Under the factual situation presented, the prohibitions of the foregoing rules apply. Both of the specific issues as set forth above contemplate the law firm's representing certain partners in an action concerning the termination of another partner of the same general accounting firm (the Senior Partner and 25% owner, with whom that firm has had repeated contacts related to partnership business and legal services) without disclosing to the terminated partner any potential conflict, consulting with each concerning same and obtaining knowing and informed consent.
The law firm provided this general accounting firm with legal services relating to various aspects of the accounting practice, including partnership affairs within the accounting practice, over a period of several years. Specifically, various members of the law firm worked directly with the Senior Partner and advised him and the other members of the accounting firm as to various legal matters. Rule 1.13, M.R.P.C., deals with the organization as a client. The ABA Model Rule upon which our Rule 1.13 is predicated has been interpreted to provide that if the relationship is not clarified at an early stage, a lawyer-client relationship may arise between the lawyer and an individual constituent of the organization. See, e.g., ABA Annotated Model Rules of Professional Conduct (2d. Ed. 1992) at 228 (lawyer-client relationship may be found between an individual constituent and an organization's lawyer).See also E.F. Hutton & Co. v. Brown, 305 F. Supp. 371 (S.D. Tex. 1969) (lawyers disqualified from representing brokerage firm in action against former vice president based on presumption that lawyers represented him as individual as well as brokerage firm); Margulies v. Upchurch, 696 P.2d 1195 (Utah 1985) (lawyer-client relationship existed between limited partners and lawyer for limited partnership).
Further, the comment to Rule 1.13 requires that if the organization's interest becomes adverse to those of one or more of its constituents, the lawyer should advise the constituent(s) of the conflict or potential conflict of interest. For purposes of this opinion, we assume that the subject lawyers did not comply with this requirement.
Further, in the scenario proposed, the Senior Partner's termination would be based on advice provided by the law firm. That action, coupled with the fact that the same law firm proposes thereafter to represent several of the remaining partners of the accounting firm in litigation against the former Senior Partner, all without obtaining his consent after consultation, would violate M.R.P.C. Rule 1.9(a) and the general principles set forth in M.R.P.C. Rule 1.7. The conduct described may also violate Rule 1.9(b) and 1.8(b).

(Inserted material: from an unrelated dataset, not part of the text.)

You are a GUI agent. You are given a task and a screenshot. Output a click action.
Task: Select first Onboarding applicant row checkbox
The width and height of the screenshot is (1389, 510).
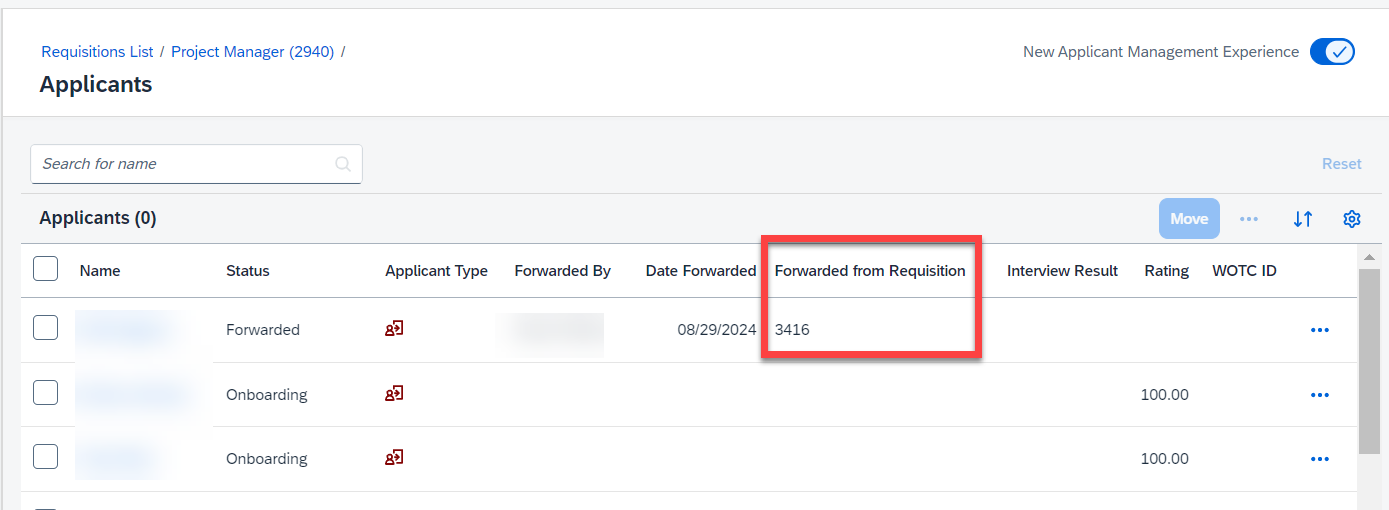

Accordingly, we conclude that the actions proposed in both Questions 1 and 2 violate the lawyers' obligations pursuant to the Mississippi Rules of Professional Conduct. We do not know the specifics of the law firm's representation of the accounting partnership nor the bases for the proposed termination of the Senior Partner; therefore, we offer no opinion as to whether the law firm may obtain an effective waiver for the proposed representation from the Senior Partner after consolation. The questions posed also state that the subject law firm is organized as a general partnership. That factor plays no part in our analysis, and the result we reach would be the same regardless of the manner in which the law firm is organized.